··· Dataset extract ···
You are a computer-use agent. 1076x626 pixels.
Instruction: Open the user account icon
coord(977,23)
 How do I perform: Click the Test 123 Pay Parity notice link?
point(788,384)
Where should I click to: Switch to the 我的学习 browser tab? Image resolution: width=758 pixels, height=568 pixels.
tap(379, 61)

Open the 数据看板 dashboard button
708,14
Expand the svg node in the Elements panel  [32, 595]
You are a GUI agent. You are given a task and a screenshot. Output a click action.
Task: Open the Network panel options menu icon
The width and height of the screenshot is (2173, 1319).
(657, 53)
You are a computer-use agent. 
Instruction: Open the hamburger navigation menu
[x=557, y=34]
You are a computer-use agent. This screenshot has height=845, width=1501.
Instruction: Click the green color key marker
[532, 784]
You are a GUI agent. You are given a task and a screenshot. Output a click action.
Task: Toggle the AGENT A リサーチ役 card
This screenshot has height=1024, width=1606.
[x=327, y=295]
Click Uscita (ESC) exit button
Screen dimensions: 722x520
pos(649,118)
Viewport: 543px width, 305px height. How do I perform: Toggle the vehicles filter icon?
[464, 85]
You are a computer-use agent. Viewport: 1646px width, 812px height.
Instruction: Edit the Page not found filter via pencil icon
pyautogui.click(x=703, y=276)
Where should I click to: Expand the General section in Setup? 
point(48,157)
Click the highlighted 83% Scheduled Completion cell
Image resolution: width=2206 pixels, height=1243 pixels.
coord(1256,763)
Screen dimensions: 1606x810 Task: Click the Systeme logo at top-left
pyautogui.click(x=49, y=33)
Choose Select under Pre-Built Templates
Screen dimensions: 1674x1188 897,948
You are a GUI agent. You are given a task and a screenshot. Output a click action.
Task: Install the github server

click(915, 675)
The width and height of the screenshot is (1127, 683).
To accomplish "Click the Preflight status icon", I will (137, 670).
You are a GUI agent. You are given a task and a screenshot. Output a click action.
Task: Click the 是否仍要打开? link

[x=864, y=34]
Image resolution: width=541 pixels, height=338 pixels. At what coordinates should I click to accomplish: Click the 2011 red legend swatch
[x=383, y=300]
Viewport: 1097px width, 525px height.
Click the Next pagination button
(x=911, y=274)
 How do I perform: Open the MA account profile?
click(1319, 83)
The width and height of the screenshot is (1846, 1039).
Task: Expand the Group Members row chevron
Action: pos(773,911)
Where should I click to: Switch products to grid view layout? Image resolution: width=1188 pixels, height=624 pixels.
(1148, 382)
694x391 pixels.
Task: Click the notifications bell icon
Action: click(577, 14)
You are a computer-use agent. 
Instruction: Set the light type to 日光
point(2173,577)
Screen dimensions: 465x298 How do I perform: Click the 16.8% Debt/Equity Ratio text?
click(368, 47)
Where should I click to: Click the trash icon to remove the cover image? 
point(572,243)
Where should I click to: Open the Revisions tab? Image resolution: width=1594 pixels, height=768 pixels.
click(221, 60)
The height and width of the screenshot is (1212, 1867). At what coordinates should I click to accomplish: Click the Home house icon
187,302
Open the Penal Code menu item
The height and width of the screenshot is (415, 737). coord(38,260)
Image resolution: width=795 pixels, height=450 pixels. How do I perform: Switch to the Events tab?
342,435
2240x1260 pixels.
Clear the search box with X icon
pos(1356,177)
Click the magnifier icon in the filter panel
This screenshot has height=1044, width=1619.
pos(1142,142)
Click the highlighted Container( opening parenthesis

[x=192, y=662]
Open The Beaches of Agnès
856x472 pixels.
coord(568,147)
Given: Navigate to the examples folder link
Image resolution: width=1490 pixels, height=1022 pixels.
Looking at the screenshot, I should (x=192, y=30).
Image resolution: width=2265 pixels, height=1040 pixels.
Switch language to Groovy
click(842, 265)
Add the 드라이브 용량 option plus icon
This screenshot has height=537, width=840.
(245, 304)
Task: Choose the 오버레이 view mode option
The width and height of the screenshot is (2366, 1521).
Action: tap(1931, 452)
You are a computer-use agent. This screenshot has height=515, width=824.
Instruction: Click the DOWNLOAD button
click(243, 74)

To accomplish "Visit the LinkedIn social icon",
···
● **Exercise objective**
Copy every record exactly, leaving each line intact.

● **Result for this task**
You are a computer-use agent. 1076x626 pixels.
Instruction: Open the user account icon
coord(977,23)
 How do I perform: Click the Test 123 Pay Parity notice link?
point(788,384)
Where should I click to: Switch to the 我的学习 browser tab? Image resolution: width=758 pixels, height=568 pixels.
tap(379, 61)

Open the 数据看板 dashboard button
708,14
Expand the svg node in the Elements panel  [32, 595]
You are a GUI agent. You are given a task and a screenshot. Output a click action.
Task: Open the Network panel options menu icon
The width and height of the screenshot is (2173, 1319).
(657, 53)
You are a computer-use agent. 
Instruction: Open the hamburger navigation menu
[x=557, y=34]
You are a computer-use agent. This screenshot has height=845, width=1501.
Instruction: Click the green color key marker
[532, 784]
You are a GUI agent. You are given a task and a screenshot. Output a click action.
Task: Toggle the AGENT A リサーチ役 card
This screenshot has height=1024, width=1606.
[x=327, y=295]
Click Uscita (ESC) exit button
Screen dimensions: 722x520
pos(649,118)
Viewport: 543px width, 305px height. How do I perform: Toggle the vehicles filter icon?
[464, 85]
You are a computer-use agent. Viewport: 1646px width, 812px height.
Instruction: Edit the Page not found filter via pencil icon
pyautogui.click(x=703, y=276)
Where should I click to: Expand the General section in Setup? 
point(48,157)
Click the highlighted 83% Scheduled Completion cell
Image resolution: width=2206 pixels, height=1243 pixels.
coord(1256,763)
Screen dimensions: 1606x810 Task: Click the Systeme logo at top-left
pyautogui.click(x=49, y=33)
Choose Select under Pre-Built Templates
Screen dimensions: 1674x1188 897,948
You are a GUI agent. You are given a task and a screenshot. Output a click action.
Task: Install the github server

click(915, 675)
The width and height of the screenshot is (1127, 683).
To accomplish "Click the Preflight status icon", I will (137, 670).
You are a GUI agent. You are given a task and a screenshot. Output a click action.
Task: Click the 是否仍要打开? link

[x=864, y=34]
Image resolution: width=541 pixels, height=338 pixels. At what coordinates should I click to accomplish: Click the 2011 red legend swatch
[x=383, y=300]
Viewport: 1097px width, 525px height.
Click the Next pagination button
(x=911, y=274)
 How do I perform: Open the MA account profile?
click(1319, 83)
The width and height of the screenshot is (1846, 1039).
Task: Expand the Group Members row chevron
Action: pos(773,911)
Where should I click to: Switch products to grid view layout? Image resolution: width=1188 pixels, height=624 pixels.
(1148, 382)
694x391 pixels.
Task: Click the notifications bell icon
Action: click(577, 14)
You are a computer-use agent. 
Instruction: Set the light type to 日光
point(2173,577)
Screen dimensions: 465x298 How do I perform: Click the 16.8% Debt/Equity Ratio text?
click(368, 47)
Where should I click to: Click the trash icon to remove the cover image? 
point(572,243)
Where should I click to: Open the Revisions tab? Image resolution: width=1594 pixels, height=768 pixels.
click(221, 60)
The height and width of the screenshot is (1212, 1867). At what coordinates should I click to accomplish: Click the Home house icon
187,302
Open the Penal Code menu item
The height and width of the screenshot is (415, 737). coord(38,260)
Image resolution: width=795 pixels, height=450 pixels. How do I perform: Switch to the Events tab?
342,435
2240x1260 pixels.
Clear the search box with X icon
pos(1356,177)
Click the magnifier icon in the filter panel
This screenshot has height=1044, width=1619.
pos(1142,142)
Click the highlighted Container( opening parenthesis

[x=192, y=662]
Open The Beaches of Agnès
856x472 pixels.
coord(568,147)
Given: Navigate to the examples folder link
Image resolution: width=1490 pixels, height=1022 pixels.
Looking at the screenshot, I should (x=192, y=30).
Image resolution: width=2265 pixels, height=1040 pixels.
Switch language to Groovy
click(842, 265)
Add the 드라이브 용량 option plus icon
This screenshot has height=537, width=840.
(245, 304)
Task: Choose the 오버레이 view mode option
The width and height of the screenshot is (2366, 1521).
Action: tap(1931, 452)
You are a computer-use agent. This screenshot has height=515, width=824.
Instruction: Click the DOWNLOAD button
click(243, 74)

To accomplish "Visit the LinkedIn social icon",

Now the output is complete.